C-Suite executives and physicians are inundated with accounts of qui tam litigation and settlements with the Department of Justice over hospital payments to physicians, which serve as a reminder of the risks of payments in excess of FMV. Without going into a detailed legal analysis, it’s safe to say that in most transactions and compensation arrangements between hospitals and physicians who have the ability to refer patients to the hospital, FMV is a requirement for compliance with the most often used exceptions under the Stark law and safe harbors provided by the federal anti-kickback statute.
Does this mean that an independent valuation is required for every transaction and compensation arrangement between hospitals and physicians? Not necessarily. Let’s consider CMS’ point in the preamble to the Stark II Phase II rules: “While good faith reliance on a proper valuation may be relevant to a party's intent, it does not establish the ultimate issue of the accuracy of the valuation figure itself.” [69 Fed. Reg. (Mar. 26, 2004), 16107] Bradford and Tuomey are notable examples of cases in which independent valuations were obtained, yet the outcome for the defendants were certainly less than favorable.
When might such independent FMV opinions be necessary? We encourage hospitals to look first to the type of transaction or arrangement and the availability of sufficient internal resources. For example, if the hospital is entering into a joint venture with physicians, acquiring a physician practice, or entering into personal services or management services agreements with specialists in the community, it is unlikely that most hospitals have the internal resources to assess fair market value in these deals. However, in assessing starting salary for new physicians or setting base and productivity incentives for existing physicians, the hospital system may employ financial personnel with sufficient training and expertise, as well as maintain sufficient market resources and tools to allow for in-house analysis of the majority of provider compensation arrangements.

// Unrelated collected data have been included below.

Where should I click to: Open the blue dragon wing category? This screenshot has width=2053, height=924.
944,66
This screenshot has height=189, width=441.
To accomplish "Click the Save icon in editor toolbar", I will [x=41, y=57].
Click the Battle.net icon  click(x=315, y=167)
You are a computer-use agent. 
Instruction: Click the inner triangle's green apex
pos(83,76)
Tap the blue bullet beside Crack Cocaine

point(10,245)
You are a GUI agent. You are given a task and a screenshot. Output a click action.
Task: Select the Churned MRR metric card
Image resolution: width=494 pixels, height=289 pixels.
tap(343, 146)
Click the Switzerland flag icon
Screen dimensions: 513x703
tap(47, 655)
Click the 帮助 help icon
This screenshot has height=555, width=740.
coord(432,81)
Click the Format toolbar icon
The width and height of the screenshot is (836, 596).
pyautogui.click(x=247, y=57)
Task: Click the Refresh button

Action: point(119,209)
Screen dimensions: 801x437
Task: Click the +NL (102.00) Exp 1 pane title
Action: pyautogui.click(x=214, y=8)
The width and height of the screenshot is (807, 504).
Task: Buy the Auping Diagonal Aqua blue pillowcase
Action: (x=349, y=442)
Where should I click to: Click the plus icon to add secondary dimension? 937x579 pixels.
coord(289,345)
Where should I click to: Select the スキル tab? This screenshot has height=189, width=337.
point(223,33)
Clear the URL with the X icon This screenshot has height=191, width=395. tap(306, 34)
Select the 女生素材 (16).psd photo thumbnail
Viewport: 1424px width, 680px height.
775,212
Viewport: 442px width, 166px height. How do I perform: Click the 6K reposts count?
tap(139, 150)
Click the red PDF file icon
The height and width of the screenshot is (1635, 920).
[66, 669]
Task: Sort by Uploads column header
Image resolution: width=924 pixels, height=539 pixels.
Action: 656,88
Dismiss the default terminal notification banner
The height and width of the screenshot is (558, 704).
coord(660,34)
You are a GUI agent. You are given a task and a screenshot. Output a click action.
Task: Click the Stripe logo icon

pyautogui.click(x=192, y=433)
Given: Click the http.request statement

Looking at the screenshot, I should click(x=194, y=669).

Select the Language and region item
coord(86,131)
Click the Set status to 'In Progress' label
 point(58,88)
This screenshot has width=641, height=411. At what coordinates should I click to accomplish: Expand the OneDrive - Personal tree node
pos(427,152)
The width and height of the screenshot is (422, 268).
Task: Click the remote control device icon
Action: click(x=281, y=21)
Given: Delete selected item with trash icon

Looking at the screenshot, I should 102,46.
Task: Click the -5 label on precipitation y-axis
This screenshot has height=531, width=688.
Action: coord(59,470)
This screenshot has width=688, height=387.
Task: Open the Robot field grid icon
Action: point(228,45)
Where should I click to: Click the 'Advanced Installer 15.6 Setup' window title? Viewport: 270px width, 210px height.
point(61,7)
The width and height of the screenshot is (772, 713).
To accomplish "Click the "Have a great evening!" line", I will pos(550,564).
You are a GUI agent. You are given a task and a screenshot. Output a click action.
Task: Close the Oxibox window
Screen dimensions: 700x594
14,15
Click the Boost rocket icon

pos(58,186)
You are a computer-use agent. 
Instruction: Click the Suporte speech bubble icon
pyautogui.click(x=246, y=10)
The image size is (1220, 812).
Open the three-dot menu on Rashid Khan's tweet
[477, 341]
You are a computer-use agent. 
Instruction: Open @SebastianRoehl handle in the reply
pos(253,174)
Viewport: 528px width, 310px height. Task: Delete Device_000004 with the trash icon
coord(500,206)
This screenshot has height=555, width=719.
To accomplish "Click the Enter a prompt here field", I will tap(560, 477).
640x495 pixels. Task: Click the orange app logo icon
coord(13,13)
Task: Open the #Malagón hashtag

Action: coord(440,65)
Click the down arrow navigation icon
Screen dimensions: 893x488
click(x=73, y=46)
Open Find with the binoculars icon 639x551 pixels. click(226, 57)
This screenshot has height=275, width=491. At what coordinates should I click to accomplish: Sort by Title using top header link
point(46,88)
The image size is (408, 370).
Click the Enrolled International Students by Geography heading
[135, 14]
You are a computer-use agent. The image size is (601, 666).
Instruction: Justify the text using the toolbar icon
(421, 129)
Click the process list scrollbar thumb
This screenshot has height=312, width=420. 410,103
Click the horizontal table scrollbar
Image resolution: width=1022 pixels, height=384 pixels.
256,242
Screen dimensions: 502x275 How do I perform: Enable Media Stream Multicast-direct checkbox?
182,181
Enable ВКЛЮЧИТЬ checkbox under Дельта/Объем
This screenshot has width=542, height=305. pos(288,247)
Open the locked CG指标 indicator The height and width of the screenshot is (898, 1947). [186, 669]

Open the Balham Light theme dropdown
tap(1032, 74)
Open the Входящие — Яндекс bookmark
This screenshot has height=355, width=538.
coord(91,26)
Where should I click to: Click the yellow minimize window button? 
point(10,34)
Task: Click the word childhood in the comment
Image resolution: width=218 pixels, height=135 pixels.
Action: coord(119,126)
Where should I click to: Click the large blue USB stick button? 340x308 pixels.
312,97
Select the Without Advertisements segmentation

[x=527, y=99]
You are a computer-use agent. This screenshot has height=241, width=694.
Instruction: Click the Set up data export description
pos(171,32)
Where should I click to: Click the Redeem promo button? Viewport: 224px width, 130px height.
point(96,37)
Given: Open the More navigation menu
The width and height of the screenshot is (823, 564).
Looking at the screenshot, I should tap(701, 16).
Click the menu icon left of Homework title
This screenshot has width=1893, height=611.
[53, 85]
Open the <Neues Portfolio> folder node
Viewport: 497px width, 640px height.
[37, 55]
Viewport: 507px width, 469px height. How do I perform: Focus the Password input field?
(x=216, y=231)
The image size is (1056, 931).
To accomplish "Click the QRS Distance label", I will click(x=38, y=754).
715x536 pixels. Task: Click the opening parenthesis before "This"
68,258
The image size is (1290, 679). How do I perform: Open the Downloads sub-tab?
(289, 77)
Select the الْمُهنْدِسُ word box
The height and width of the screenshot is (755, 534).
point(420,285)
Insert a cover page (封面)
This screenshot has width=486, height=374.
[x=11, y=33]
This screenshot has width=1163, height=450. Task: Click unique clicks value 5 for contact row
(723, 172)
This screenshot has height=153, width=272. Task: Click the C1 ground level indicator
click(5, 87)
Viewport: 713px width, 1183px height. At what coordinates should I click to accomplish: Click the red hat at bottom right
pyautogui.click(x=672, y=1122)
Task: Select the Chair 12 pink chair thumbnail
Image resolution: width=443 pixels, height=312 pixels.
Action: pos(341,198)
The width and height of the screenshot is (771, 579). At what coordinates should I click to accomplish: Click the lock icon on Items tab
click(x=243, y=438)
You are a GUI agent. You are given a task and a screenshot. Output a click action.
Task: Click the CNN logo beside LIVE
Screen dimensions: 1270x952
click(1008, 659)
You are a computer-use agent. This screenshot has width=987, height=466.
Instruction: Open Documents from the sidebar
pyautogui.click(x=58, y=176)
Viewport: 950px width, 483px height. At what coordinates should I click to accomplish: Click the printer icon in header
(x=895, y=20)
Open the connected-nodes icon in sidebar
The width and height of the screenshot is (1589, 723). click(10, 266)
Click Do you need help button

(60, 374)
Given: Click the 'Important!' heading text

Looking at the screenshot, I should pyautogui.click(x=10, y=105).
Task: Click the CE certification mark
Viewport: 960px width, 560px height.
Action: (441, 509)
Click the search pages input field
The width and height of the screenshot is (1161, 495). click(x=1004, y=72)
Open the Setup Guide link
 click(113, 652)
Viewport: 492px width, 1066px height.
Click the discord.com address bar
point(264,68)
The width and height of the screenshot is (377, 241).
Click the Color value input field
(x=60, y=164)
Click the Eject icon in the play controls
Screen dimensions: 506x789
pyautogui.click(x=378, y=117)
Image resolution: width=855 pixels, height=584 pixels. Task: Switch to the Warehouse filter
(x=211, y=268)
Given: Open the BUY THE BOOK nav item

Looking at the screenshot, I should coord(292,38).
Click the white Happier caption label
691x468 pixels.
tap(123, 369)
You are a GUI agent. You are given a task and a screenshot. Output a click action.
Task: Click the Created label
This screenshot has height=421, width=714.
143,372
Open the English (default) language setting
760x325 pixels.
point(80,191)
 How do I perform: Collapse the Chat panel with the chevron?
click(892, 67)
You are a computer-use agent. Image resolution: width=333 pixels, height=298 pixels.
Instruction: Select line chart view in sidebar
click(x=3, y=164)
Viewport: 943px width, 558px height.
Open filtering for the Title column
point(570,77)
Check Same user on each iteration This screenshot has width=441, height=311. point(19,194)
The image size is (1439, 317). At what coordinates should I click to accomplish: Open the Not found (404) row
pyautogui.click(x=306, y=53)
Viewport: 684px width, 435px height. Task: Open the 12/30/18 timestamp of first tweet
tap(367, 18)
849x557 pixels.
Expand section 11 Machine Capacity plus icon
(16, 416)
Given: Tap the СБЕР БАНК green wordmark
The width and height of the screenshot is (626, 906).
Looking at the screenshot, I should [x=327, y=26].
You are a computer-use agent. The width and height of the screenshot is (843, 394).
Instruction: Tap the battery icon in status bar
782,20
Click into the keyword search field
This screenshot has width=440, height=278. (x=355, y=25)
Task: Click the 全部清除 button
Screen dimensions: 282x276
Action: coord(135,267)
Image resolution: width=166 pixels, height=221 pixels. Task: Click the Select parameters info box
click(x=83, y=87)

We recommend that hospital systems consider their risk tolerance levels in consultation with healthcare legal counsel. Deciding the extent to which a hospital system will internally process FMV documentation should also be impacted by the significance of the deal. Moreover, the use of electronic tools as an aid in analysis and documentation may be limited based on dollar amount or other level relative to market data. The organization should also have a plan in place to address outlier arrangements that are considered to be outside the policy for internal analysis. In the shadow of the recent Citizens Medical Center settlement, however, hospital employment of physicians at amounts significantly higher than historical private practice earnings and operating practices at a loss, even if substantiated by published salary survey data, is a risk hospital systems may wish to carefully evaluate.
Does an independent appraisal absolve the contracting parties of risk? As pointed out earlier in CMS comments, that answer is a resounding “no”. However, there are important benefits to the independent appraisal process, not the least of which include the following:
- Training and credentialing in appraisal disciplines
- Knowledge of the market and ability to analyze data in relation to the market
- Ability to apply multiple valuation approaches and methods
- Experience with similar deals
- Independence in fact and appearance and the credibility that independence lends to the analysis
Does an appraisal prevent a qui tam action? This is best answered with the adage, “an ounce of prevention is worth a pound of cure”. A well-designed, carefully followed compliance plan helps reduce the risk of non-compliant arrangements or that such arrangements will be uncovered through internal auditing to be corrected and self-reported in a timely manner.
When is having an FMV a good idea? Consider the nature of the transaction or arrangement, do a self-assessment of the organization’s internal expertise and risk tolerance relative to the deal, and seek guidance from healthcare legal counsel with experience in such matters. Should an outside FMV then be determined to be necessary, by all means, we recommend engaging consultants with significant healthcare valuation experience.